▶ Your goal:
Write out only the lines from the start of the entries up to and including the line with "About Us (1015, 39)"; please skip the pictures.
[Start of Attachment]
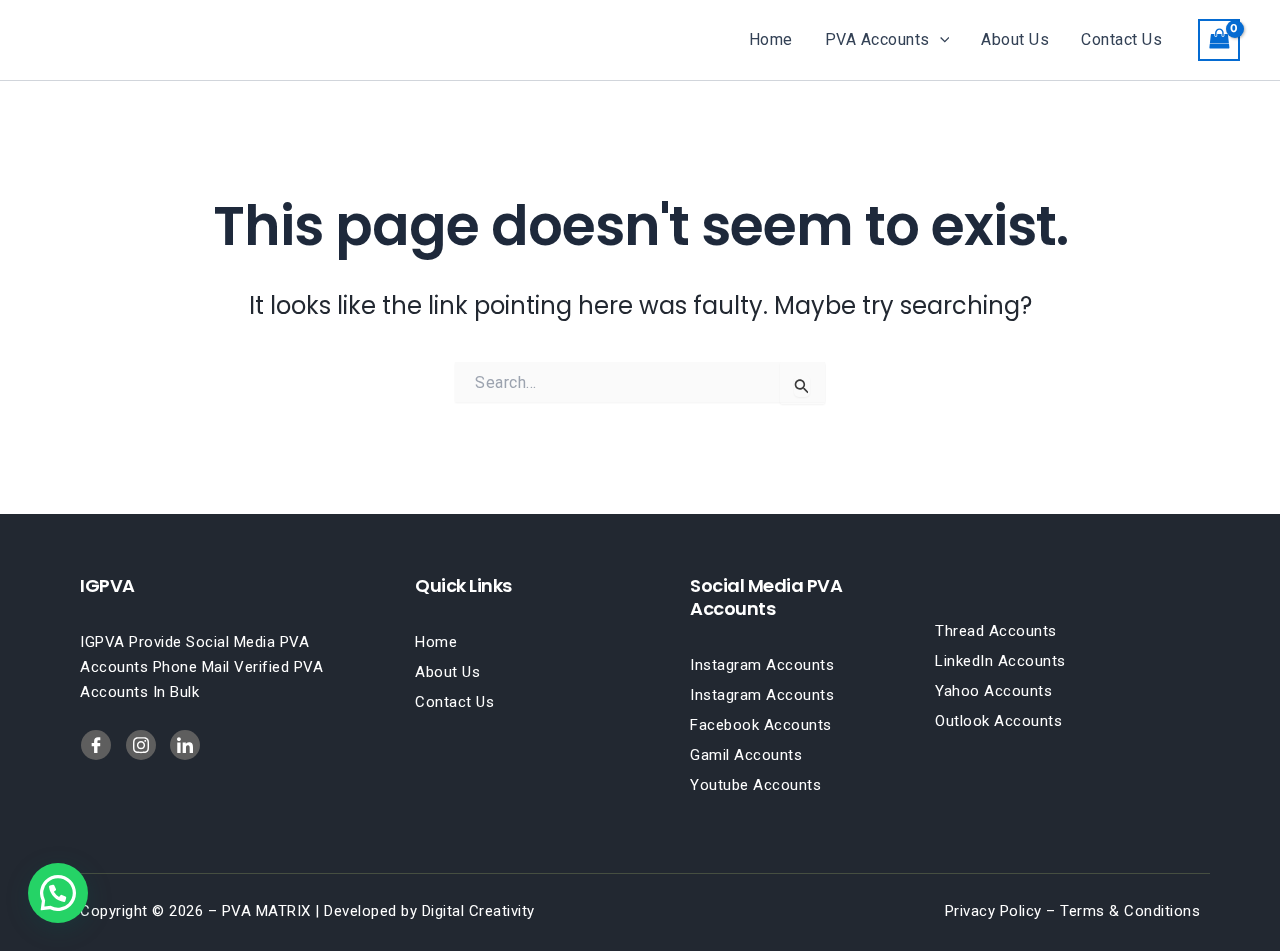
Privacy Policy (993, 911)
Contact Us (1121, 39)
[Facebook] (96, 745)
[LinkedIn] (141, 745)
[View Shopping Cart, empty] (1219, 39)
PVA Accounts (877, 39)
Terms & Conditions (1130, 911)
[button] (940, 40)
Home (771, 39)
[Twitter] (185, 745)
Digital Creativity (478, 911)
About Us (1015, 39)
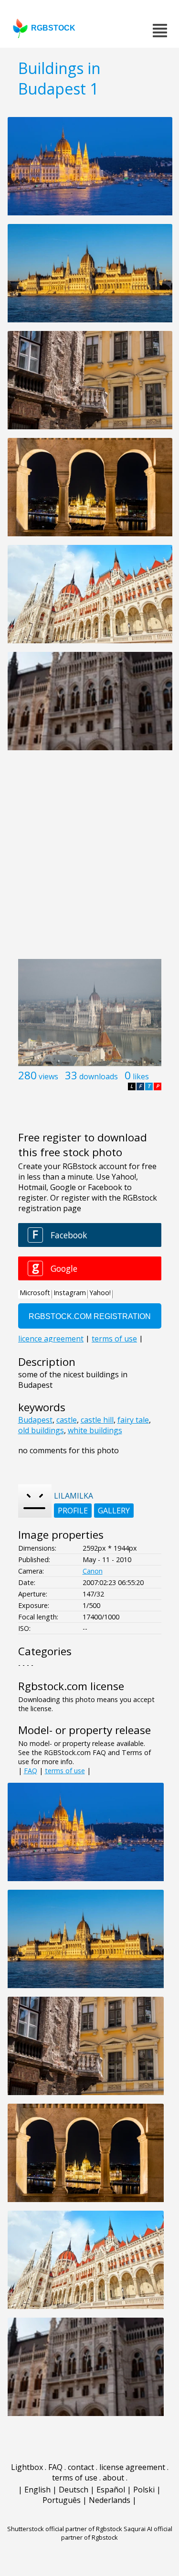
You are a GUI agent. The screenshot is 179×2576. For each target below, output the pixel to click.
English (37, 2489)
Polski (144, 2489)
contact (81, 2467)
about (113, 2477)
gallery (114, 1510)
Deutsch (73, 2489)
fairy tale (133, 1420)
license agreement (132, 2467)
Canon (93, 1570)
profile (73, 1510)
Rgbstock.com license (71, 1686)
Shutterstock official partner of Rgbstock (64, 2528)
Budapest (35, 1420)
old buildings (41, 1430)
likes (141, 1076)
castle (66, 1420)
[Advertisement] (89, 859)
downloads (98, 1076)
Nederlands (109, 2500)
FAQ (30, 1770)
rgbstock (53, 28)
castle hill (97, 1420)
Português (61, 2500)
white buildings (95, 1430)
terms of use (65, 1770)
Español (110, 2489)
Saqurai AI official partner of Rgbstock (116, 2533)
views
[End of Attachment]
▶ Final answer:
Privacy Policy (993, 911)
Contact Us (1121, 39)
[Facebook] (96, 745)
[LinkedIn] (141, 745)
[View Shopping Cart, empty] (1219, 39)
PVA Accounts (877, 39)
Terms & Conditions (1130, 911)
[button] (940, 40)
Home (771, 39)
[Twitter] (185, 745)
Digital Creativity (478, 911)
About Us (1015, 39)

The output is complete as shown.